For decades, scientists have worked on dark matter which comprises 85 percent of the mass in the universe. However, not much had been found until now. 

A new study published in Nature Astronomy on December 5 revealed that an atomic clock on-board a spacecraft inside the inner depths of the solar system could search for ultralight dark matter. It has wavelike properties that could affect the operation of the clocks.

Atomic clocks are already in space, enabling Global Positioning Systems (GPS). They tell time by measuring the rapid oscillations of atoms. 

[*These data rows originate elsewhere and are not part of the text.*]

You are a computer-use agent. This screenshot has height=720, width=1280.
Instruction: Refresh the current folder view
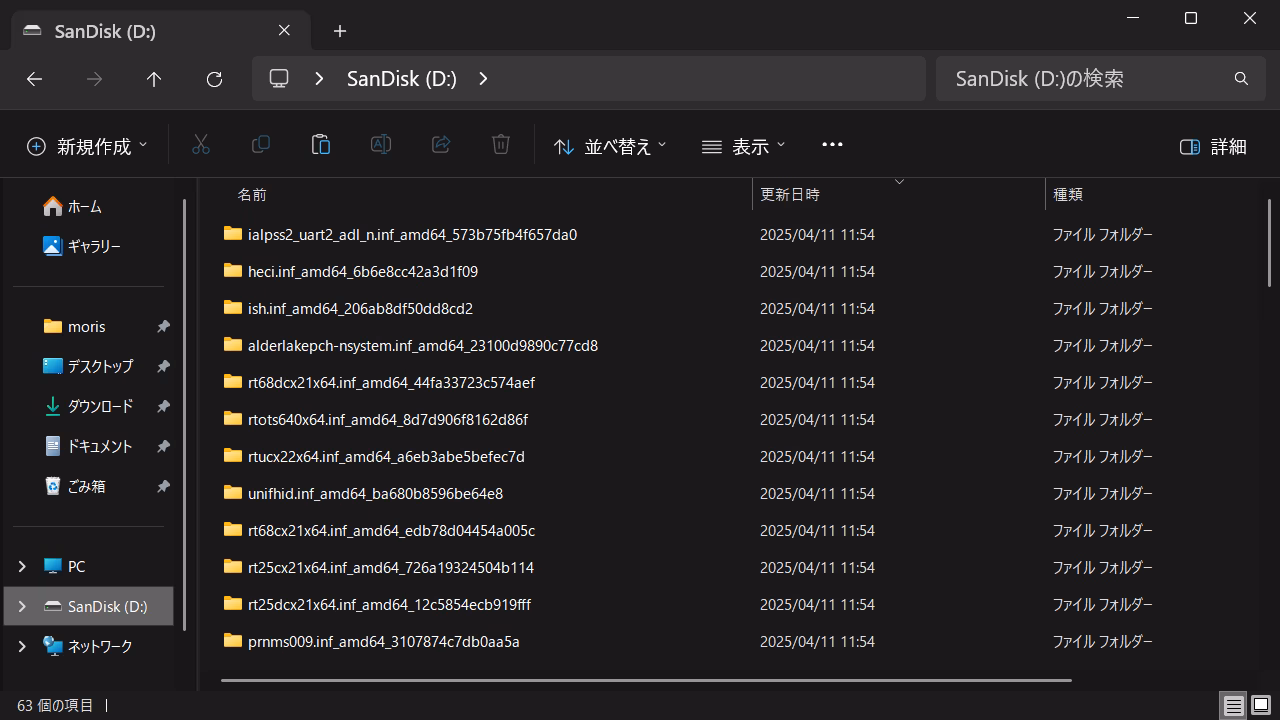click(214, 79)
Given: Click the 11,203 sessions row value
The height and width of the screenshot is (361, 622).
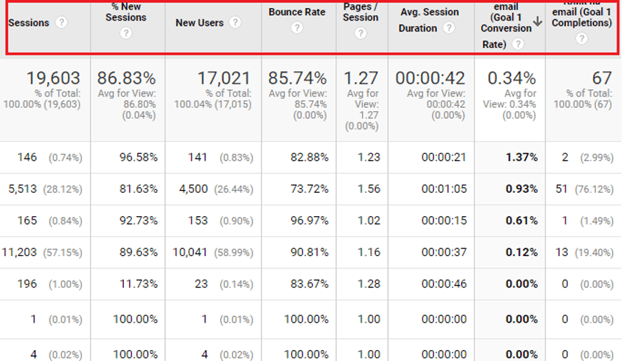Looking at the screenshot, I should coord(19,252).
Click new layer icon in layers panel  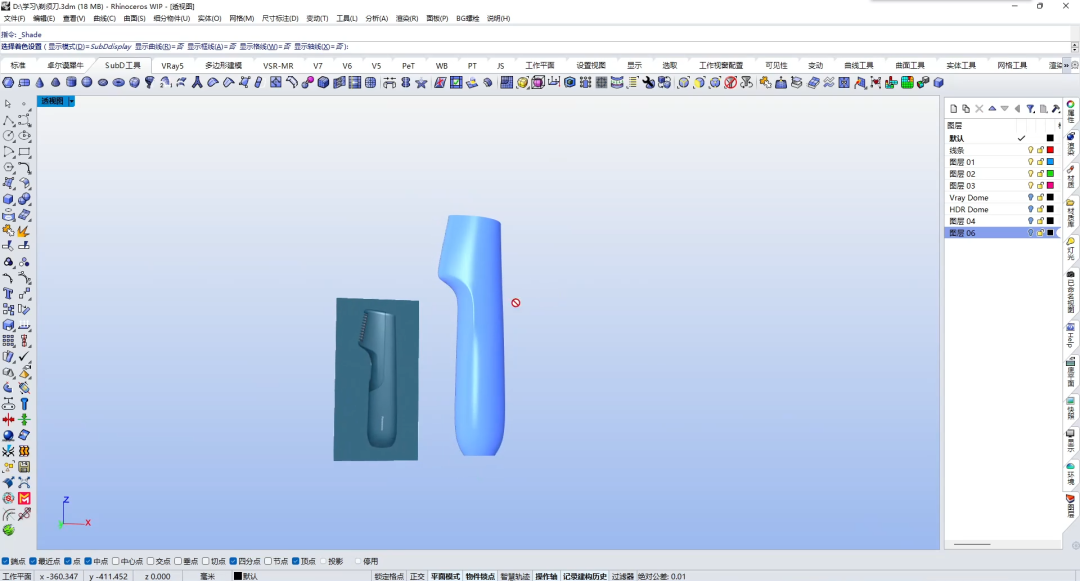(x=953, y=109)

University of Delaware physicist Marianna Safronova and collaborators Yu-Dai Tsai of the University of California, Irvine, and Joshua Eby of the University of Tokyo and the Kavli Institute for the Physics and the Mathematics of the Universe want to put these “precision timepieces to work in the quest to find dark matter,” as per a release. 

According to the researchers, in a particular region of the solar system, between the orbit of Mercury and the Sun, the density of dark matter is large. This could translate into exceptional sensitivity to the oscillating signals.

“The more dark matter there is around the experiment, the larger these oscillations are, so the local density of dark matter matters a lot when analyzing the signal,” Eby said in a statement.

As per the paper, the work would be done by atomic, nuclear, and molecular clocks that are still under development and are known as “quantum sensors.”

“This was inspired by the Parker Solar Probe,” Safronova said in a statement. 

“It showed that you could send a satellite very close to the Sun, sensing new conditions and making discoveries. That is much closer to the Sun than what we are proposing here,” she said.

In 2019, NASA’s Deep Space Atomic Clock mission showed the best atomic clock in space until now, but Safronova states that various types of clocks based on higher frequencies have been developed in the past 15 years. Such clocks will have very precise orders of magnitude and will not even lose a second of time in billions of years.

“There is a whole range of great things we can do in space,” Safronova said. “We are at the very, very beginning of that.”